By Raven Bier
Each year, Rodale Institute, a nonprofit dedicated to pioneering organic farming through research and outreach, opens its gates to the public and hosts a variety of stations with demonstrations and information about farming practices. This year, as part of the partnership developed around a William Penn Foundation grant, Stroud Water Research Center took part in the Field Day event.
The Stroud Center’s station was staffed by Assistant Director and Research Scientist Scott Ensign, Ph.D., and Postdoctoral Associate Raven Bier, Ph.D., and was located near Rodale Institute’s Farming Systems Trial, which since 1981, has been used to compare organic and chemical agriculture.
These plots are integral for the William Penn Foundation grant, which enables the researchers to study the influence of farming systems on water quality and crop yields with the goal of reducing agricultural runoff while boosting plant productivity.
In the video, Ensign describes for Field Day visitors the Stroud Center’s mission, the importance of integrating knowledge about farming practices and water quality, and explains the techniques for assessing the influence that farming decisions have on soils and streams.

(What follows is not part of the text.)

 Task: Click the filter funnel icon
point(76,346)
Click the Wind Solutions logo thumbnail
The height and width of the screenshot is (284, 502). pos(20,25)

Early Days: The Beginning of a Six-Year Study
Many of the attendees were interested to learn what data have been collected from the project thus far. Although the project is only a few months into the six-year study, background soil cores, passive soil water leachate, and water samples of baseflow and storms collected from paired sites at the Stroud Preserve have provided information on pesticide levels from conventional agriculture plots and nutrient levels and bacterial monitoring from leachate and stream water.
The teams are gearing up this week for assessing biomass in some of the oat plots and will collect the first big sampling campaign this fall after the crop harvests.